From Alexander Hamilton

Treasury Department New York Septr 3d 1790

sir

Agreeably to your direction I conversed the day after your departure with the Secretary of State on the subject of an Agent for conducting the Loans to be made abroad. I stated to him, that you had expressed to me a preference of Mr Shorts being employed, if he could be spared the requisite time from France, without injury to the affairs depending there; and that I conceived it wou’d be necessary for him to proceed immediately to Amsterdam and in the first instance to remain there for about three months; after which occasional journeys thither might suffice.

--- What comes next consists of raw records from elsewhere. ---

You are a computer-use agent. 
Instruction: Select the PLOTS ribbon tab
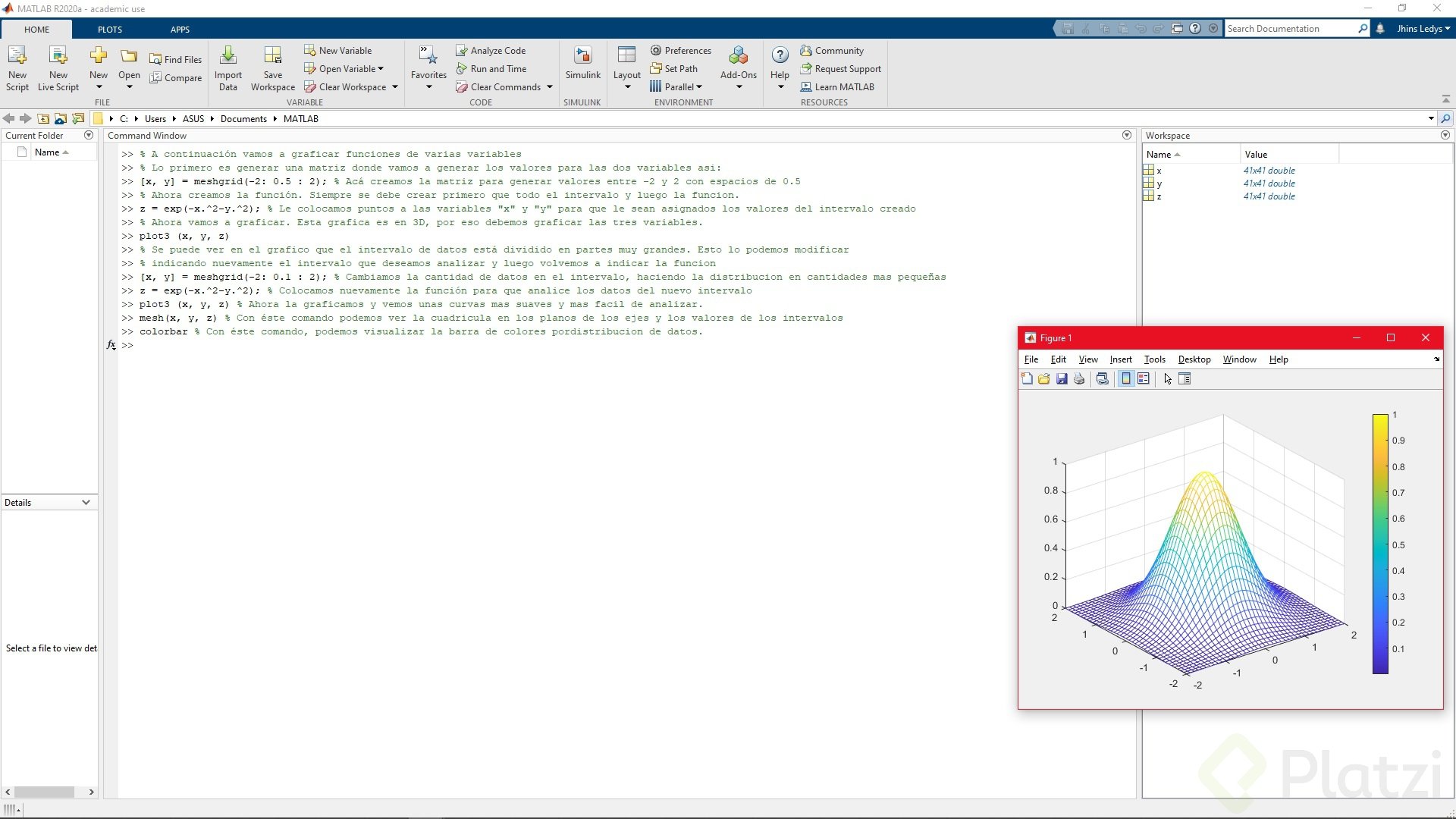(x=109, y=29)
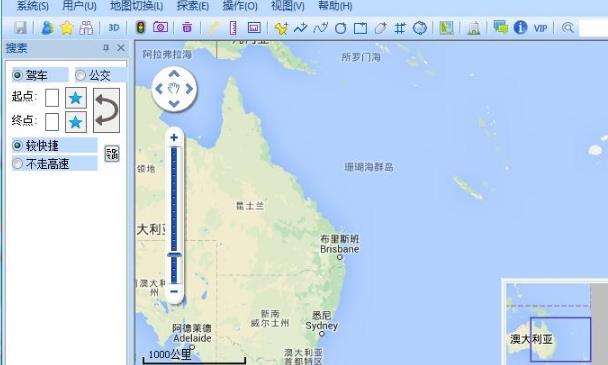Click the traffic light icon
This screenshot has width=608, height=365.
coord(140,27)
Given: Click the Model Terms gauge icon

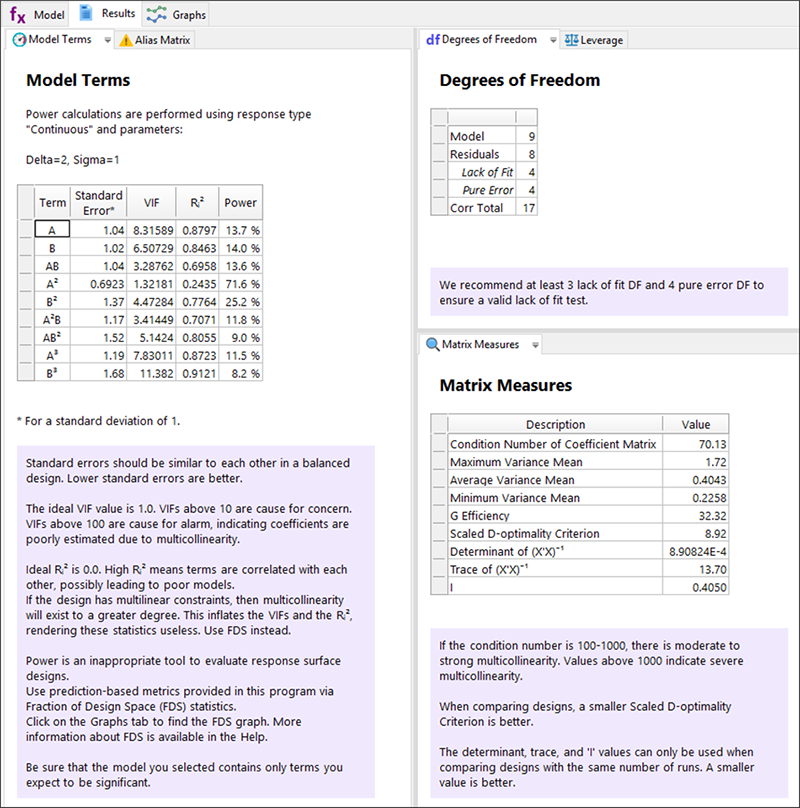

He gave it as his opinion that Mr Short might be spared from France without injury to the public service according to what I had stated to be necessary. Regarding his judgment on that point as conclusive to me, it only remained for me to fulfil your intention and I accordingly requested him to make the proper communication on his part to Mr Short,1 and have since transmitted instructions to that Gentleman in conformity to the general tenor of those which I received from you, a copy of which accompanies this letter.2 If any alterations or additions shou’d appear expedient, I request your commands for the purpose & shall lose no time in executing them.3 I have the honor to remain with the most perfect respect & truest attachment sir Your most Obedient & humble servant

Alexander Hamilton
Secretary of the Treasury

LB, DLC:GW.

For background to this letter, see Hamilton to GW, 26 Aug. 1790 (second letter), and notes.

1Jefferson’s letter to William Short, 31 Aug. 1790, is in Boyd, Jefferson Papers, description begins Julian P. Boyd et al., eds. The Papers of Thomas Jefferson. 41 vols. to date. Princeton, N.J., 1950–. description ends 17:477–78.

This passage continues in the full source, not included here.